The way that the generator communicates that it is exhausted is by raising the StopIteration exception. We will come back to the raised Exception object in a bit.

Using yield we can get information out of generator coroutine, to get data into the generator coroutine we need to capture a left-hand side of the yield as

def my_gen():
    in1 = yield 'a'
    print(f'got {in1!r}')
    in2 = yield 'b'
    print(f'got {in2!r}')

If we pass that to list we see:

>> list(my_gen())
got None
got None
['a', 'b']

What this (and next) is doing under the hood is

>>> g = my_gen()
>>> g.send(None)
>>> g.send(None)
got None
>>> g.send(None)
got None
Traceback (most recent call last):
  File "<stdin>", line 1, in <module>

The sequence is:

  1. Create the generator. At this point no code has run yet.
  2. The first .send() runs the coroutine up to the first yield and sends the right hand side out. The value of the first .send must be None because there is no way to access the value passed in.
  3. The coroutine is suspended until the next send(). The value pass to the second send() is assigned to the left hand side of the yield expression.
  4. The coroutine runs until the next yield and sends out the right hand side. We then go back to step 3 until there are no more yield expressions in the coroutine.
  5. when the coroutine returns Python will raise the StopIteration exception for us.

To see this more clearly, re-running the above code but sending in diffrent values at each step:

>>> g = my_gen()
>>> g.send(None)
>>> g.send('step 1')
got 'step 1'
>>> g.send('step 2')
got 'step 2'
Traceback (most recent call last):
  File "<stdin>", line 1, in <module>

return data channel

So far we have not used return and relying on the implicit return None that Python provides. As with any Python function we put a return in our coroutine:

def my_gen():
    in1 = yield 'a'
    print(f'got {in1!r}')
    in2 = yield 'b'
    print(f'got {in2!r}')
    return 'Done!'

However, this raise the question of how do we get to the returned value? It can not come back as the return from .send() as that is where the yield values are carried. Instead the value is carried on the StopIteration exception that is raised when the iterator is exhausted.

>>> g = my_gen()
>>> g.send(None)
>>> g.send('step 1')
got 'step 1'
>>> g.send('step 2')
got 'step 2'
Traceback (most recent call last):
  File "<stdin>", line 1, in <module>
StopIteration: Done!

To get the the value we need to catch the StopIteration and access ex.value.

>>> gen = my_gen()
>>> print('yielded: ', gen.send(None))
yielded:  a
>>> for j in count(1):
...     try:
...         print('yielded: ', gen.send(f'step {j}'))

——

### [SET PROBLEM 1]
Reproduce the stretch of the listing from the line containing "will click(x=200, y=314)." through the line containing "Action: coord(609,97)", including both of those lines.
The generator page and the listing have no connection to each other.

——

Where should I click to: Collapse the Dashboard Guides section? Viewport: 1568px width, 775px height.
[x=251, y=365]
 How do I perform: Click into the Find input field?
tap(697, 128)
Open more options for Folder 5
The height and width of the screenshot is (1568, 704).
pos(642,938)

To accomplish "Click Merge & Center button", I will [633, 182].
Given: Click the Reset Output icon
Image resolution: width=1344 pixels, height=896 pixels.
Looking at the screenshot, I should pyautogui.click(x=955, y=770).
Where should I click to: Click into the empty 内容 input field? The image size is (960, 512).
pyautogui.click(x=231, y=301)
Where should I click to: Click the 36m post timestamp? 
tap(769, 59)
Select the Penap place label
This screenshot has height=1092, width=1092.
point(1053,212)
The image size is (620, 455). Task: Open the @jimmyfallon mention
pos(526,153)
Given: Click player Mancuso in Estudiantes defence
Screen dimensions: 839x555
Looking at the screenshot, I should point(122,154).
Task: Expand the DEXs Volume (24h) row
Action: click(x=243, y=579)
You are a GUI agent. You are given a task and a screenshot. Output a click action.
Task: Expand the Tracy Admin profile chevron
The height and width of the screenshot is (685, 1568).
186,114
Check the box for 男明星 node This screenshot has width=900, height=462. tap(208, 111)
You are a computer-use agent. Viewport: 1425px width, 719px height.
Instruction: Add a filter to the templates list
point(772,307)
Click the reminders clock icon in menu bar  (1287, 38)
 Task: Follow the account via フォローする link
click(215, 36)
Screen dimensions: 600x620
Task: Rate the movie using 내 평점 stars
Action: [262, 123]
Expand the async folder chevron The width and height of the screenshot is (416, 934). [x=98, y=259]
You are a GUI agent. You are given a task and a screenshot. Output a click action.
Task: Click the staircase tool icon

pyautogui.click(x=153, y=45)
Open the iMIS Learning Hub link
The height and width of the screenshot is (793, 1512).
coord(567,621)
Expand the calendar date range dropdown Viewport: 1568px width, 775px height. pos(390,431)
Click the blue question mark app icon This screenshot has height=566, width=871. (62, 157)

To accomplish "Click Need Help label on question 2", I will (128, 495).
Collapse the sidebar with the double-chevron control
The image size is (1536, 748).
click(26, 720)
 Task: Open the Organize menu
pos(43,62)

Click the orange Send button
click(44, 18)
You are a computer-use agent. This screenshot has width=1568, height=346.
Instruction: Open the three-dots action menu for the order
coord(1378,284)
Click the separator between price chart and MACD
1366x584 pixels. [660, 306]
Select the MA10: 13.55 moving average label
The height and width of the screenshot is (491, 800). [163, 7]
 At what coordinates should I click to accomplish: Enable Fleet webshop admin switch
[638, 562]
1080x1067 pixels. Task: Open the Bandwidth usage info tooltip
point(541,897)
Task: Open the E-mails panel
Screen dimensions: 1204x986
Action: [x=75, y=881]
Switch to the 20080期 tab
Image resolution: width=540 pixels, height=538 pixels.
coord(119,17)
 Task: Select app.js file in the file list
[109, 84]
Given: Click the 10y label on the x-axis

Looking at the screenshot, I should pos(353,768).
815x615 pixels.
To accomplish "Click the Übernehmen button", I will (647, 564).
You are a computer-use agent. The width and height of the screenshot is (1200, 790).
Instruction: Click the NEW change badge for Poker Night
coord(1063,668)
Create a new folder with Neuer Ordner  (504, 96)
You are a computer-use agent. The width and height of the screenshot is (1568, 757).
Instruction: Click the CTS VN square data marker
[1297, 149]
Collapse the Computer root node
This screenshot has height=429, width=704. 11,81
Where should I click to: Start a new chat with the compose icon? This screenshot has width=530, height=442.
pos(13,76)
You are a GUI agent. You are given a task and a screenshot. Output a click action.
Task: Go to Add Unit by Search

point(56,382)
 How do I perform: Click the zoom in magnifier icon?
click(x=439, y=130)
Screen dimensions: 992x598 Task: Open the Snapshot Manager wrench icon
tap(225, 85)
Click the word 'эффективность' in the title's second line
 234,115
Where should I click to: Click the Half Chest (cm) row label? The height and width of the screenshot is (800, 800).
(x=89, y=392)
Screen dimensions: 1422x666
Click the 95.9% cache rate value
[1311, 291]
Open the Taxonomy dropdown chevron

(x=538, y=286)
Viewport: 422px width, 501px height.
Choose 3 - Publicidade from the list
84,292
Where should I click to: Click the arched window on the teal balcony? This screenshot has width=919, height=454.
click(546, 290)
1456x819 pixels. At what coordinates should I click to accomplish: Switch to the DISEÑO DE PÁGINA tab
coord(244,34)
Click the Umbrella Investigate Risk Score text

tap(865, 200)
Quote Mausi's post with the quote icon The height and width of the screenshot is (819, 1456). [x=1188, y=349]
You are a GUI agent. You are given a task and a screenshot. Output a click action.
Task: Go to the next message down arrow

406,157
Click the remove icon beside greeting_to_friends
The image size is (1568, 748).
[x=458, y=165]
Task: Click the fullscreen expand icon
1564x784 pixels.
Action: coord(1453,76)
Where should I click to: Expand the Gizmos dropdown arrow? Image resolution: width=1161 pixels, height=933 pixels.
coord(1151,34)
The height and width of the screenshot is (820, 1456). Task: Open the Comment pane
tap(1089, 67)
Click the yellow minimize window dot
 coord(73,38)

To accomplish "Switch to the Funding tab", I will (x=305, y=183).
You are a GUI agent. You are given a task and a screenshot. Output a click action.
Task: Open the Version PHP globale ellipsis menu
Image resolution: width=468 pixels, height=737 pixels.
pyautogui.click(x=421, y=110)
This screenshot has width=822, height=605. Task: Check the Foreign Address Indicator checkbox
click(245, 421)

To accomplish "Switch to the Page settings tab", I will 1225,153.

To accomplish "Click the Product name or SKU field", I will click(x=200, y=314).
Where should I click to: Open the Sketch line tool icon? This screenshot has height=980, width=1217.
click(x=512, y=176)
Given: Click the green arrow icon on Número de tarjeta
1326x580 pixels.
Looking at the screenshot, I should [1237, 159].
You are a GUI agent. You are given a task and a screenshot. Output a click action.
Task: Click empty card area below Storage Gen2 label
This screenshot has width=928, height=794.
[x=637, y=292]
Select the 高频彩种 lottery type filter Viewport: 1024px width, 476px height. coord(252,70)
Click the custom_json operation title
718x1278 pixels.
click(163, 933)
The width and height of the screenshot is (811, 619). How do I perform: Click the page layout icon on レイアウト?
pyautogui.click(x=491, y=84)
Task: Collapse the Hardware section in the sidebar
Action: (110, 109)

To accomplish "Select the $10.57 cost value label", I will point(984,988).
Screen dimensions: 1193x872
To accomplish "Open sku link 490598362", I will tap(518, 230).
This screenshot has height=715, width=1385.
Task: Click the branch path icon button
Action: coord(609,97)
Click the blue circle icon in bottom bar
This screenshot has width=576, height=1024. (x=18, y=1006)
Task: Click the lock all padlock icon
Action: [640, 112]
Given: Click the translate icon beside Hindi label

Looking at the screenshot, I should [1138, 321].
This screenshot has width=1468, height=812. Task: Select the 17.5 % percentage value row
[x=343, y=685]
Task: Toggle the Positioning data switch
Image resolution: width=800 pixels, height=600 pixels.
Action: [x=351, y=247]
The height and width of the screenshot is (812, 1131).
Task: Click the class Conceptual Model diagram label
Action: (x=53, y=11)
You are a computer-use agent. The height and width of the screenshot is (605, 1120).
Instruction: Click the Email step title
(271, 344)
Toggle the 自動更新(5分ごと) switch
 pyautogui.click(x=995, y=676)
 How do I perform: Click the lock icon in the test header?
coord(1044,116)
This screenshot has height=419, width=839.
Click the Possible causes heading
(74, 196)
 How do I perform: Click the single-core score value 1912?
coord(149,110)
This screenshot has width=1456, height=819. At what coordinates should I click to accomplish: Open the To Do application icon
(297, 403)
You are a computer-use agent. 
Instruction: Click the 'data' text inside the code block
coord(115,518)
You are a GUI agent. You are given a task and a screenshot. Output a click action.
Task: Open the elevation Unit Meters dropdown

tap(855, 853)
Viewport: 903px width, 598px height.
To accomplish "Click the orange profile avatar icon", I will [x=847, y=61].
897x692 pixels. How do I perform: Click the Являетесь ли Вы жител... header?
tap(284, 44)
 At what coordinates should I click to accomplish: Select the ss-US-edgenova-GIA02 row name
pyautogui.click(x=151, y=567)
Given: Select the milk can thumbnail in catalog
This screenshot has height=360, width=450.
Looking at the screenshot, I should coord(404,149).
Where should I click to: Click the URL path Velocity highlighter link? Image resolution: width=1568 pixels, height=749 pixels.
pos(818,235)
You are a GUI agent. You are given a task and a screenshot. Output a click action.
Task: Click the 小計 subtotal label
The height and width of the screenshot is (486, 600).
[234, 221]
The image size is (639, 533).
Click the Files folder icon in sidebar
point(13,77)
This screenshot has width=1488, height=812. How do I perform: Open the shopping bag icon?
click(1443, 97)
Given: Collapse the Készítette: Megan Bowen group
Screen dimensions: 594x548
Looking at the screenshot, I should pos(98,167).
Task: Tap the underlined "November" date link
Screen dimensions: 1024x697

——

### [SET PROBLEM 2]
According to the generator page, what carries a coroutine's returned value?

### [CORRECT RESULT 1]
To accomplish "Click the Product name or SKU field", I will click(x=200, y=314).
Where should I click to: Open the Sketch line tool icon? This screenshot has height=980, width=1217.
click(x=512, y=176)
Given: Click the green arrow icon on Número de tarjeta
1326x580 pixels.
Looking at the screenshot, I should [1237, 159].
You are a GUI agent. You are given a task and a screenshot. Output a click action.
Task: Click empty card area below Storage Gen2 label
This screenshot has width=928, height=794.
[x=637, y=292]
Select the 高频彩种 lottery type filter Viewport: 1024px width, 476px height. coord(252,70)
Click the custom_json operation title
718x1278 pixels.
click(163, 933)
The width and height of the screenshot is (811, 619). How do I perform: Click the page layout icon on レイアウト?
pyautogui.click(x=491, y=84)
Task: Collapse the Hardware section in the sidebar
Action: (110, 109)

To accomplish "Select the $10.57 cost value label", I will point(984,988).
Screen dimensions: 1193x872
To accomplish "Open sku link 490598362", I will tap(518, 230).
This screenshot has height=715, width=1385.
Task: Click the branch path icon button
Action: coord(609,97)

### [CORRECT RESULT 2]
The StopIteration exception that is raised when the iterator is exhausted carries it.